Recovery After the Procedure
How long you stay in the hospital depends on why you needed the stent. If the procedure was planned (elective), you may go home the same day or the next morning. If the stent was placed during an emergency like a heart attack, the stay is longer.
At the access site, pressure is applied after the sheath is removed to prevent bleeding. If the catheter went through your wrist, a compression band is typically placed and gradually loosened over a few hours. Groin access requires you to lie flat for a period while the artery seals. You should avoid strenuous exercise and heavy lifting for at least 24 hours.
After discharge, you’ll take two blood-thinning medications simultaneously for a period. The current standard for patients who received a stent after a heart attack or unstable chest pain is at least 12 months of this dual therapy. Some newer approaches allow one of the two medications to be stopped after one to three months in patients who have a high risk of bleeding, with the remaining medication continued for the full year. Stopping these medications too early is one of the main risk factors for a blood clot forming inside the stent.
Risks and Complication Rates
Stent placement is one of the most commonly performed heart procedures, and serious complications are uncommon. The most concerning risk is stent thrombosis, where a blood clot forms inside the stent and blocks it. This occurs in about 0.7% of patients within the first year, dropping to 0.2% to 0.6% per year after that. The risk is higher, up to 3.4%, when the stent is placed during an acute heart attack rather than as a planned procedure.
Re-narrowing inside the stent, called in-stent restenosis, affects about 10% of patients. In a quarter of those cases, the re-narrowing is severe enough to cause a heart attack.
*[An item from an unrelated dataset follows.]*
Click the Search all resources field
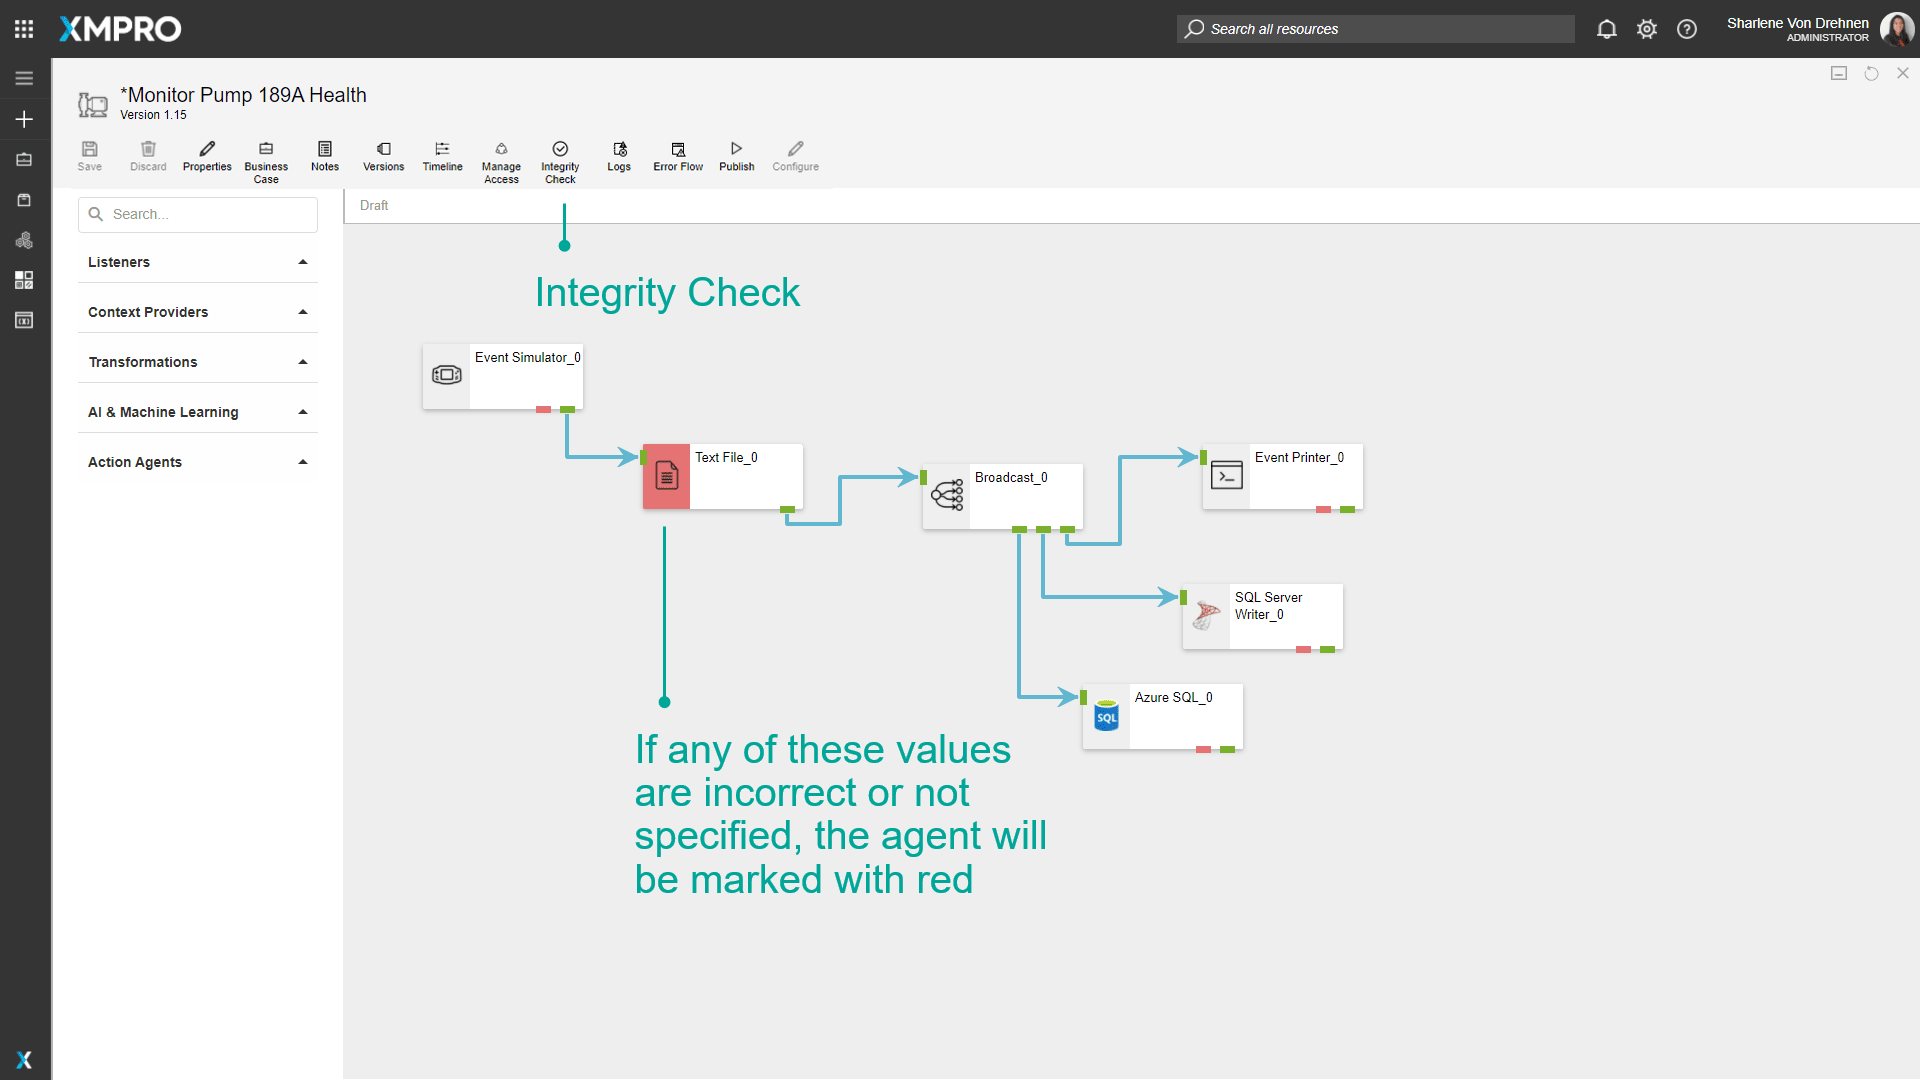This screenshot has width=1920, height=1080. click(x=1374, y=29)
This is far less common with drug-eluting stents than it was with older bare-metal designs. Bleeding at the access site is the most frequent minor complication, occurring in under 1% of wrist-access procedures.
Dissolving Stents: A Work in Progress
Researchers have been working on stents made from materials that gradually dissolve after the artery has healed, leaving no permanent metal behind. The first widely used version, a polymer-based scaffold called Absorb, was pulled from the market after trials showed higher rates of clotting and complications compared to standard metal stents. The scaffold’s thick structure and unpredictable breakdown were the main problems.
Newer designs using thinner materials, including magnesium-based metal scaffolds, have shown more promising results. One large registry of over 1,000 patients reported a clot rate of about 0.5% and procedural success of nearly 99% at one year. These devices currently require very precise implantation techniques and are limited to certain artery sizes (generally 2.75 mm or larger), so they’re not yet a routine option. They represent a potential next step, but for now, permanent drug-eluting metal stents remain the standard.